Wednesday, March 29, 2017

The Old Fact of Evolution

It seems as though evolutionary biology's status as a largely historical science is defended largely on the basis of a pre-established "fact" of evolution whose proof was provided essentially by Charles Darwin in 1859.

Since Darwin both the tree-like pattern of inheritance (phylogenetic trees) and the proffered explanation of natural selection as a plausibly sufficient mechanism have both come into question, and yet the "fact" established by Darwin is somehow protected from question, because of the attractiveness of a unifactory principle (however decrepit) is too powerful to sway one's true belief.  (Darwin said it, I believe it, that settles it!)  Michael Ruse puts it this way:

In dealing with the historicity argument, a great deal of confusion is brought in here by a failure to separate out certain aspects of the evolutionary endeavour.  Specifically, it is always useful to distinguish between three things that evolutionists are trying to do (Ayala 1978; Ruse 1984).  The first is that of establishing the fact of evolution.  This, of course, is what Darwin did in the Origin of Species through his unificatory argument.   Establishing that all organisms came from one or a few forms, by a natural, that is law-bound, process.  Then second, one has the question of paths, or phylogenies.  One is trying to trace out the actual history of life.  Did the birds come from the dinosaurs or straight from other reptiles?  Did humans evolve from Australopithecus afarensis, and was it the case that our ancestors got up on their hind legs and then the brain swelled up to the present size, or is the converse true?   Then third, one has the question of the mechanisms or causes: what is the force behind evolutionary change?
There you have it.  Darwin's plausible mechanism could have been essentially wrong, and the trees don't have to be real as long as one sort of tree or another might be imagined (the details are not important).  Assuming a theoretical framework for speculating endlessly creative adaptational forces allows us to attribute all sorts of things to natural processes despite not knowing how the laws of the universe allow macroevolution to actually happen on its own.  The important thing is that science can proceed by imagining how it might have happened.  As long as the framework allows us to imagine we have a general underdetermined answer to the big questions, the fact of evolution is well established--or is established through a confluence of inferences that do not rest on either particular mechanisms or on particular genetic/familial relationships.

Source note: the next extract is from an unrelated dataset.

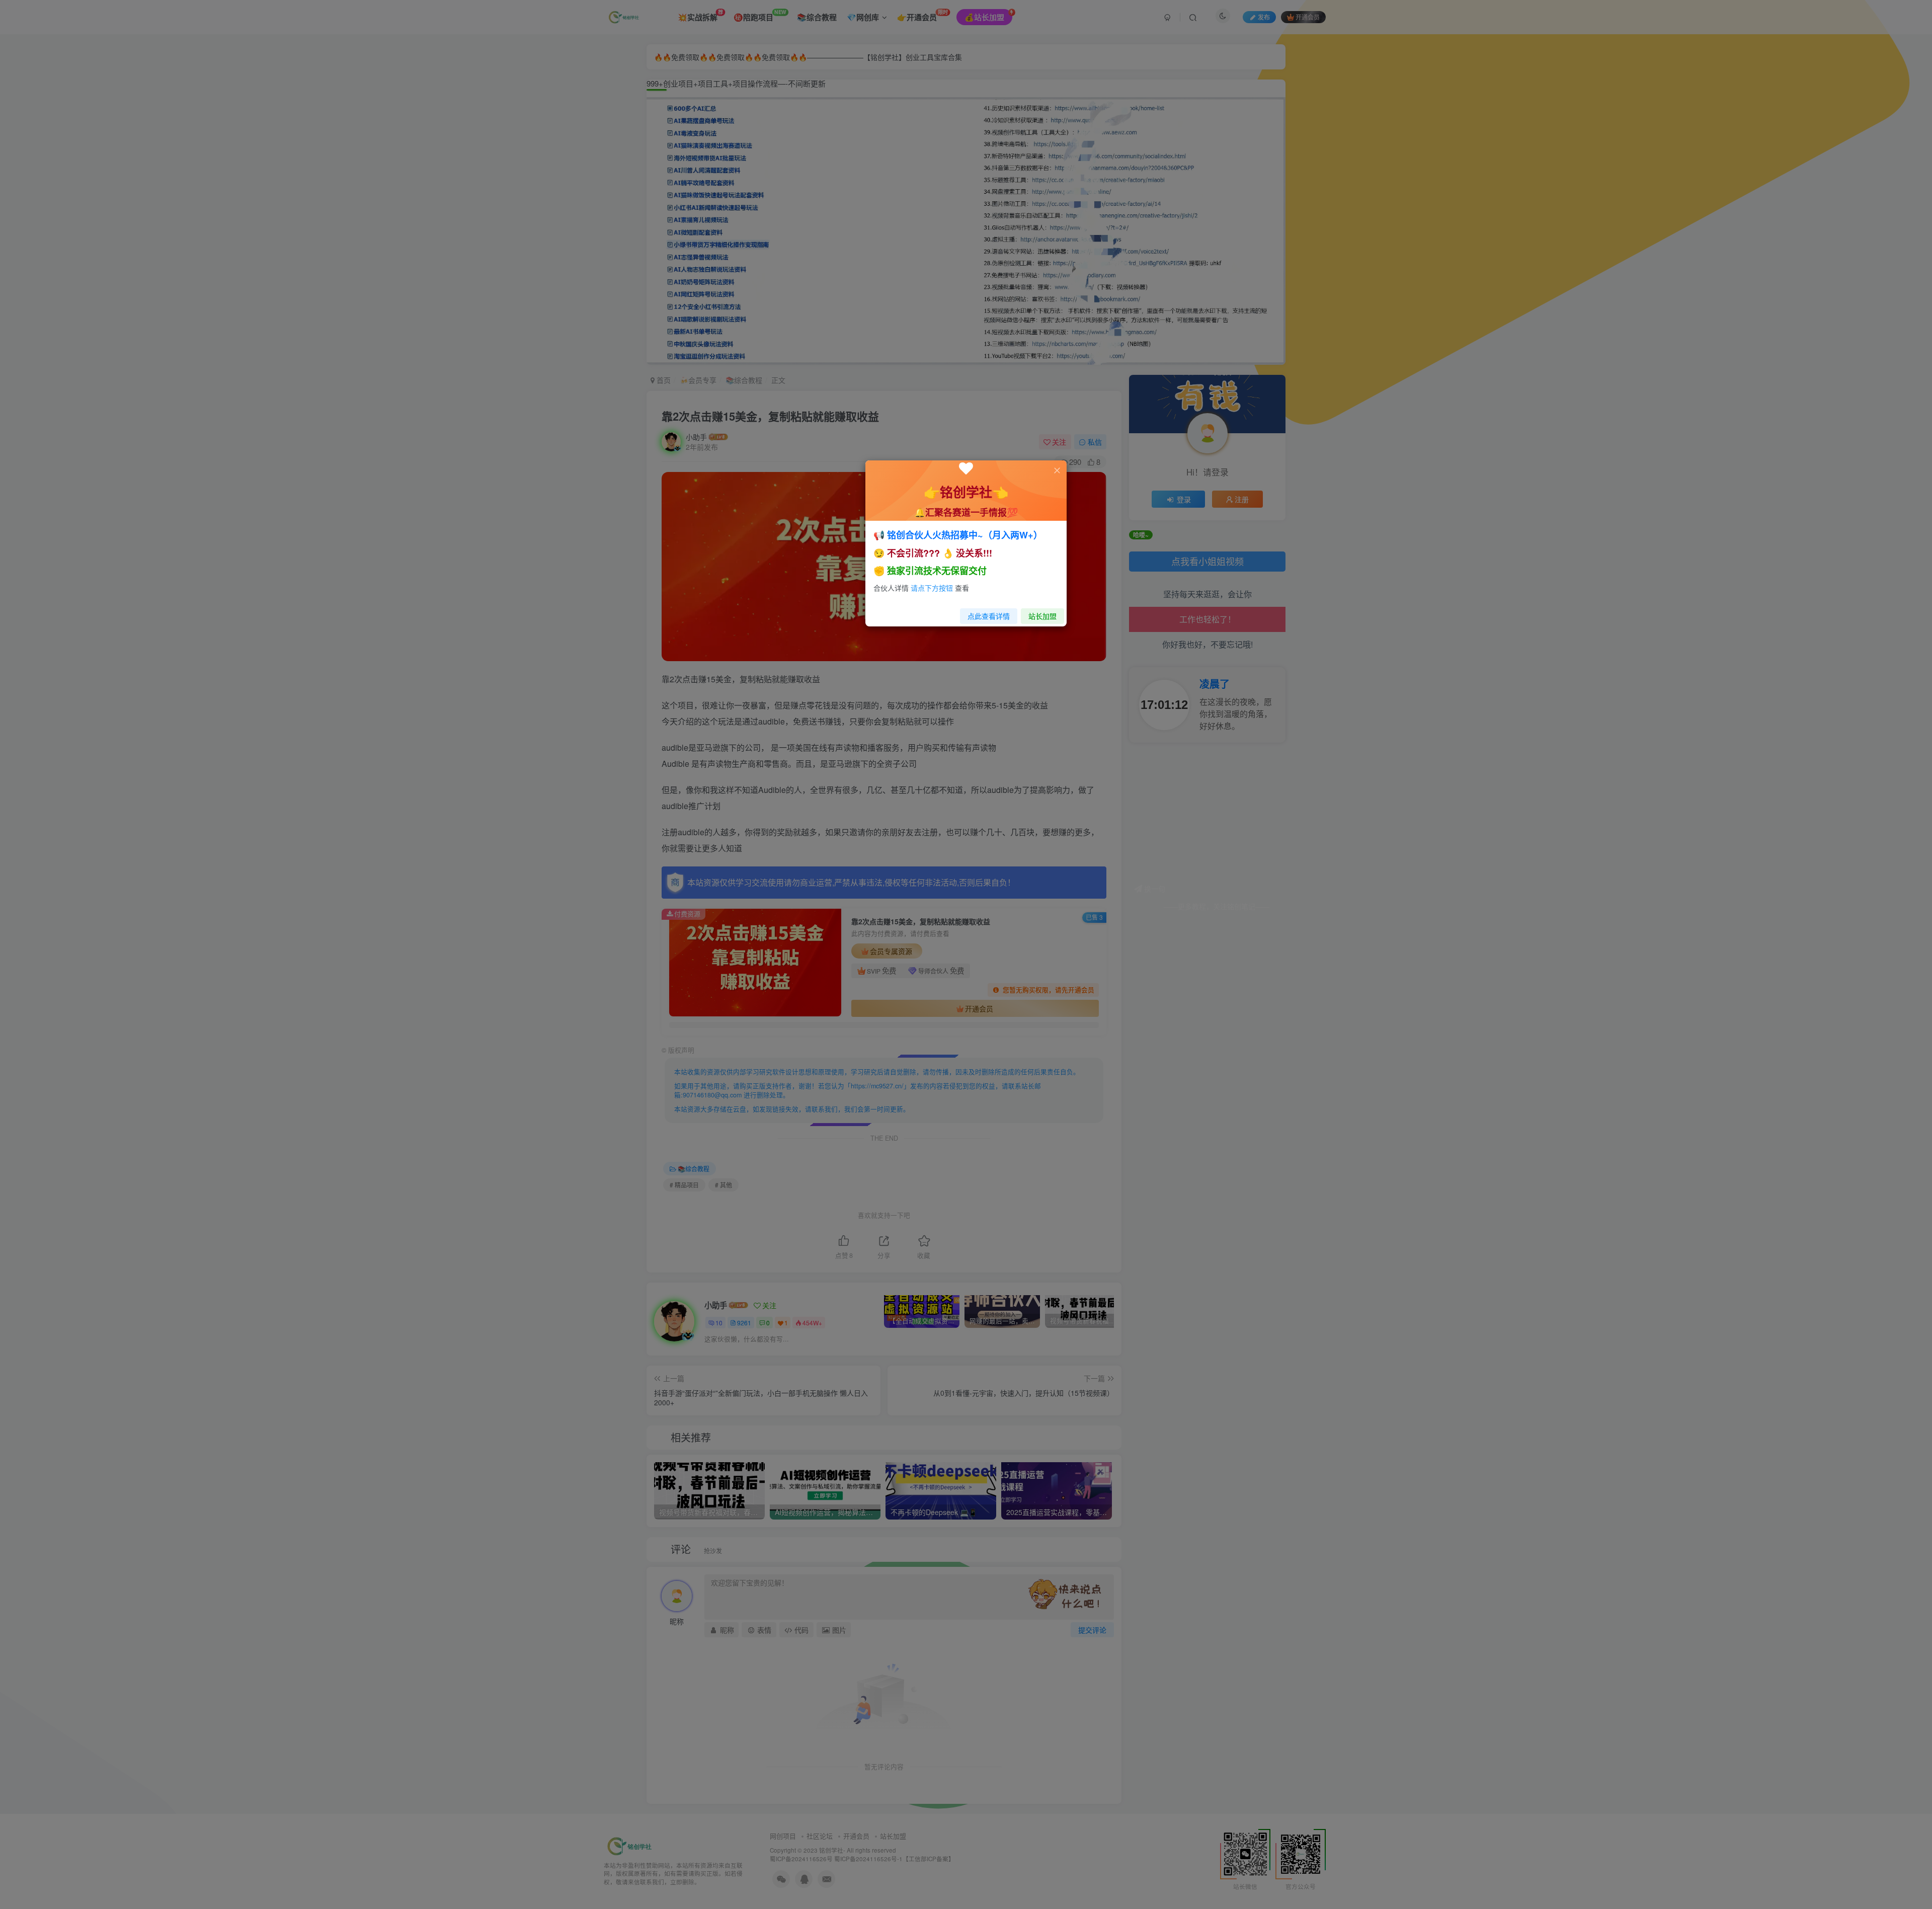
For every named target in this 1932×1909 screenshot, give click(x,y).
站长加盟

Living species on the earth exhibit meaningful relationships to each other.  This much has been understood at least since Aristotle, and Darwin was certainly not the first to try to make sense of these relationships.  In fact, the taxonomies which Darwin depended on were the work of non-evolutionary thinkers.  That the technological similarities of animals with similar functional designs/Bauplans go all the way down to the level of genetic programming is not a surprise to modern theorists whether they are baraminologists, Darwinists, ID theorists, or other evolutionary thinkers.   The taxonomists gave us tree-thinking before Darwin.  The ability of an undirected natural process to do the extraordinary sort of innovation that is required for macroevolutionary Bauplan design is an open question in evolutionary biology.  Whence, then, the "fact" of macroevolution?